Note that the IRS doesn’t do the following:
- Call to demand immediate payment using a specific payment method such as a prepaid debit card, gift card, or wire transfer. Generally, the IRS will first mail a bill to any taxpayer who owes taxes.
- Demand that you pay taxes without the opportunity to question or appeal the amount they say you owe. You should also be advised of your rights as a taxpayer.
- Threaten to bring in local police, immigration officers or other law-enforcement to have you arrested for not paying. The IRS also cannot revoke your driver’s license, business licenses, or immigration status. Threats like these are common tactics scam artists use to trick victims into buying into their schemes.

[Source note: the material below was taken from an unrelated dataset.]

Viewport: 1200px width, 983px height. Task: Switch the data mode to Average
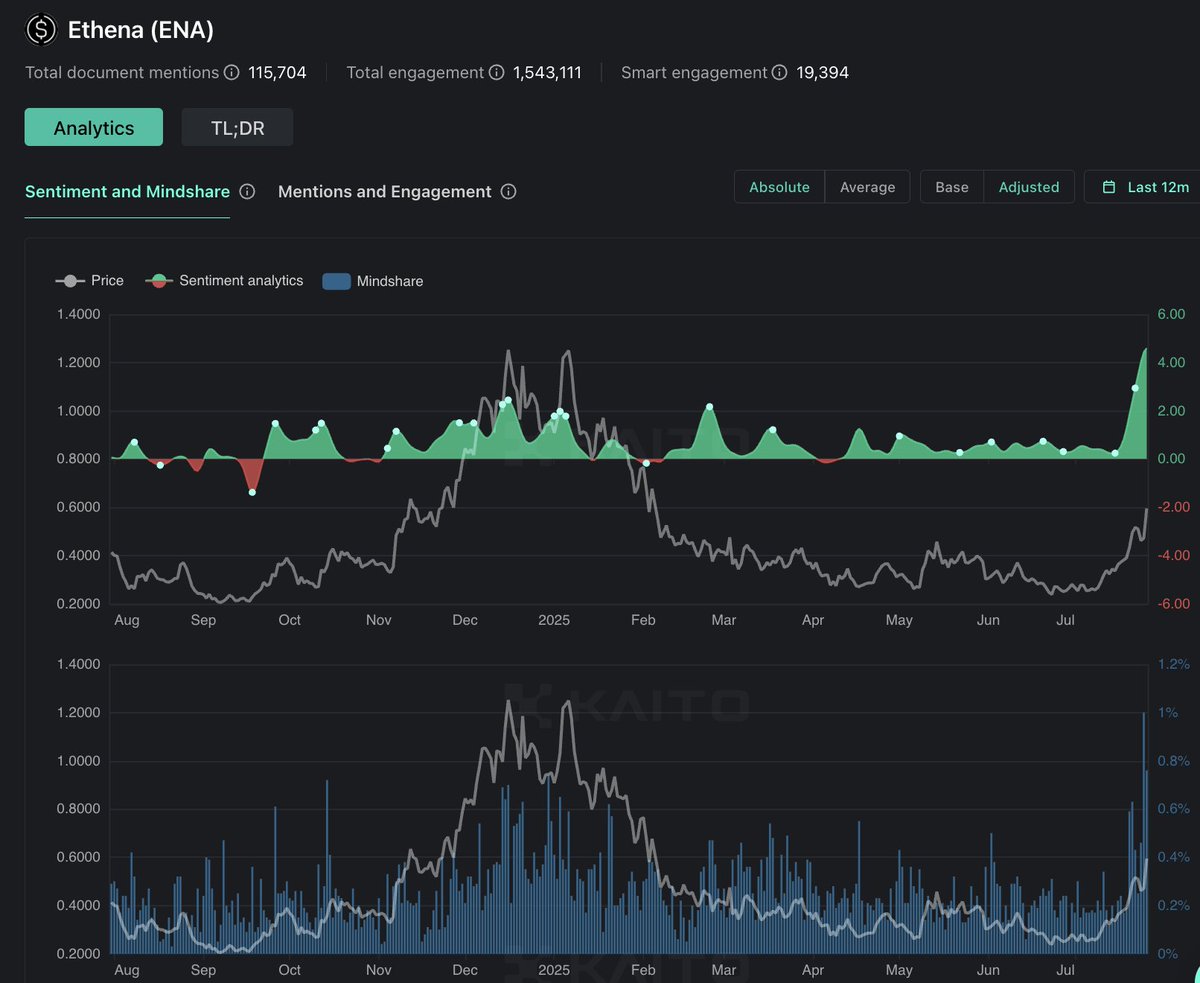(867, 187)
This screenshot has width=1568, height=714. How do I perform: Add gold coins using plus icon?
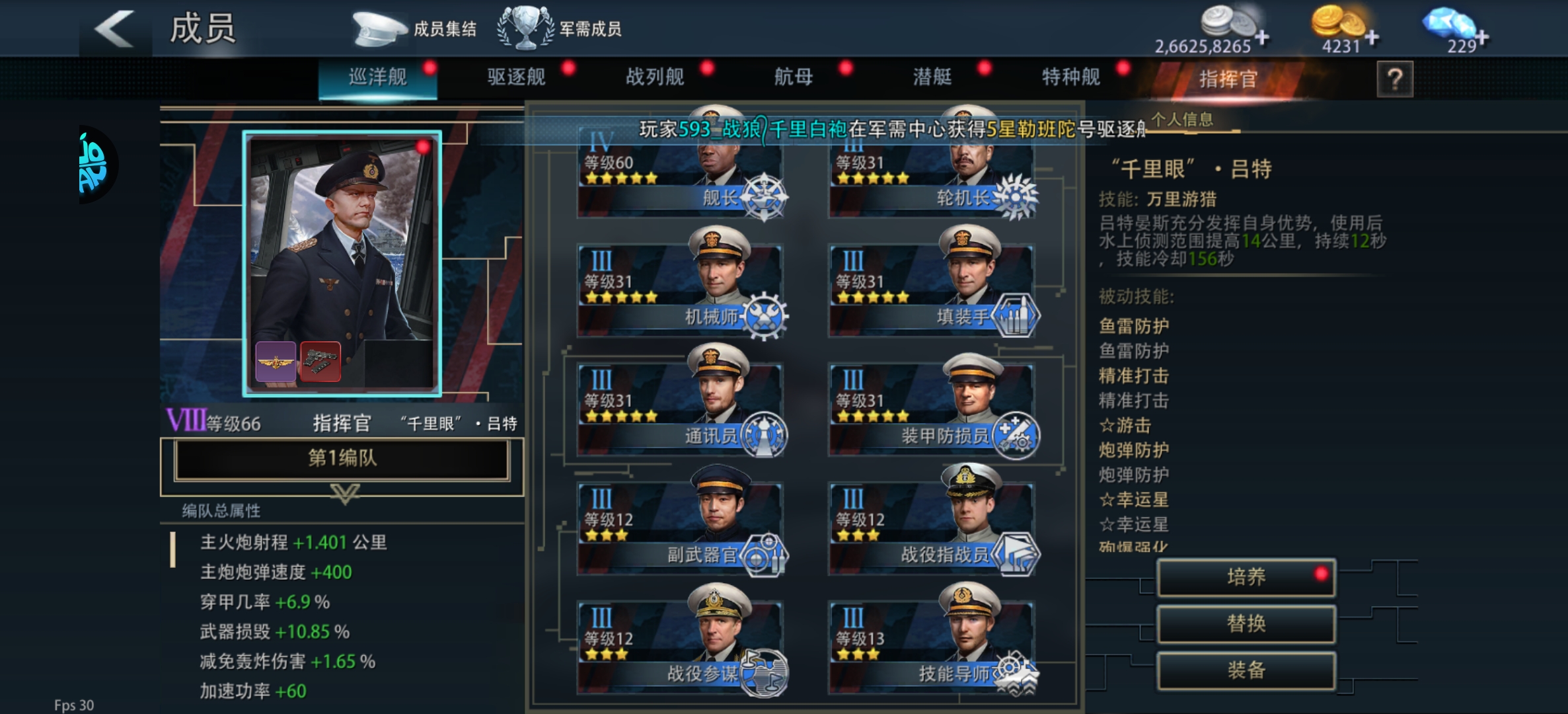[1371, 38]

How to Protect Yourself from Vishing?
The best way to defend yourself against vishing is to know what to spot from calls. Signs of vishing are always there, you just need to know them, and you will be safe. Regardless of the method being used, goals are similar and perpetrators will always push to achieve them. Here are some of the pointers to take note of when identifying a vishing scam:
- The caller on the other end claims to be a representative of the IRS, Medicare, or law enforcement agent. Federal agencies never call people unless you request them to do so. Also, they will never use social media channels, emails, or text messaging forums to initiate contact. So, if anyone calls you and identifies themselves as a representative of such agencies, be skeptical and drop the call. Use the publicly listed number to verify that call.
- There is always a sense of urgency. One of the biggest giveaways about the scams is that they try to frighten or threaten you so you can act frantic. When you receive such calls, remain calm and composed, don’t feel pressured or threatened to act immediately, and give in to their demands. Tell them you will go to their offices to fix the issue. Don’t give out any piece of information, hang up, and do more investigation. If possible, report it to the company’s fraud department.
- Scammers always ask for your personal information. The caller asks for personal details as a confirmation process. The information collected includes SSN, date of birth, physical address, full name, banking details, etc. This information can then be used to conduct fraudulent activities or steal your money.
How to Defend Against Vishing?
Apart from obtaining the knowledge of how vishing works, you can also apply the following tips to defend yourself against such attacks:
- Add your phone number to the National Do Not Registry. This will alert telemarketers not to call you for promotional reasons. Even if some companies will continue calling, it will reduce promotional calls hence leaving scammers out in the cold.
- Don’t answer unknown calls. Let the phone call go to voicemail, and then listen to it and decide to call the person back after you have done a thorough investigation.
- If it doesn’t feel right, hang up the call. To continue with the polite conversation, hang up and block the number.
- Ignore prompts and avoid pressing any buttons. Do not follow automated messages that give instructions to press numbers as responses to the questions asked.
- Request for the caller’s ID and verify it. If provided with a number to call back, check it against the publicly listed company numbers. Then, call the company in question and ask about the representative who called you.
It is a must to learn how to protect yourself against vishing. Attackers are skilled and will do anything to deceive you into thinking they are legit. However, keep in mind the tips we provided above and you must never give away your details over the phone. Since vishing is just a part of a wide phishing spectrum, it is important to also protect your system against online attacks using reliable anti-malware security software.